Esos actos de carácter epidémico, que empezaron en forma virulenta hace unos quince años, ocasionaron tanto la indignación de la población, como anuncios de limpieza de parte de autoridades del Estado. Naturalmente, la opinión pública pensó que la dolencia podría ser frenada y desaparecer. Pero, contra todo pronóstico, el mal crece en nivel exponencial, hasta producir alarma colectiva.

Es más, en vez de que esa ola delictiva disminuya, sigue creciendo y amenaza devorar al Estado y la misma sociedad, obligando a preguntar ¿cuál puede ser la causa que produce esos efectos deletéreos en la vida nacional?

En años anteriores se produjeron el caso Zapata-CAMC, el asunto Quiborax, el affaire del Fondo Indígena, el problema de las barcazas chinas, el escabroso tema del Banco de la Unión, por citar los más resonantes. A esos sucesos se agregaron los bochornosos episodios del hotel América de Santa Cruz, el desborde social en Chaparina, la muerte de un estudiante de la UPEA, la tragedia del subsecretario del Ministerio de Gobierno en Caracollo, las muertes en Huanuni, etc.

Cuando parecía que ese alud de tragedias podría finalizar, la opinión pública se asombra al ver producirse nuevas olas delictivas de mayor magnitud en los Órganos Judicial y Legislativo, situación calificada por autoridades de Estado como de “putrefacción”, etc., advertencias oficiales que, sin embargo, nunca llegaron a soluciones.
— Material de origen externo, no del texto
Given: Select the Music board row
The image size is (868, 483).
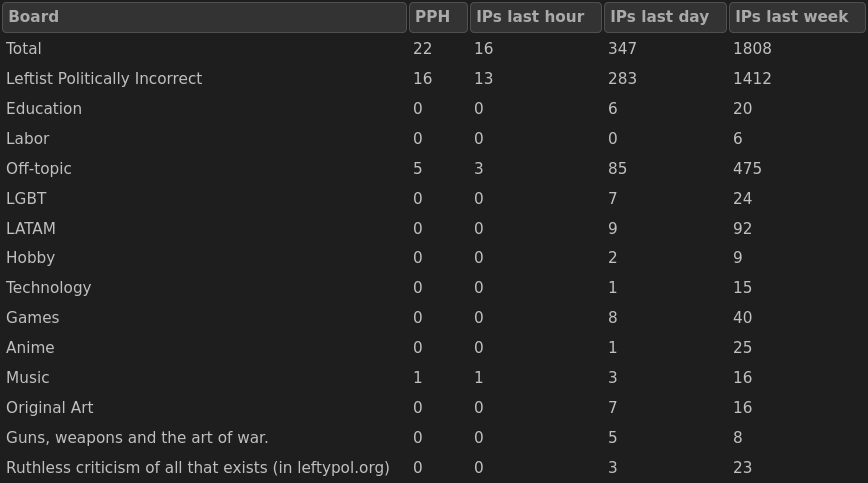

Esa crisis moral superó toda imaginación en medios policiales, con los casos de los postulantes a Anapol y Esbapol; la contratación de medios y de laboratorios de análisis médicos; el pedido de dinero a más de 350 postulantes que pagaron elevados sobornos para ser aceptados en la entidad académica; cobros irregulares de alto monto al militarizarse puestos de avanzada contra el contrabando.

Por otro lado, fueron detenidos varios policías por la muerte de dos ciudadanos chilenos y un deplorable episodio fue protagonizado por ocho policías en Rurrenabaque, sindicados de violar a una ciudadana brasileña, siendo un conjunto de hechos que obligan a sacar conclusiones y así identificar el origen del mal. En conclusión, hay una monstruosa situación de decadencia general, cubierta con palabras de estabilidad, progreso y orden.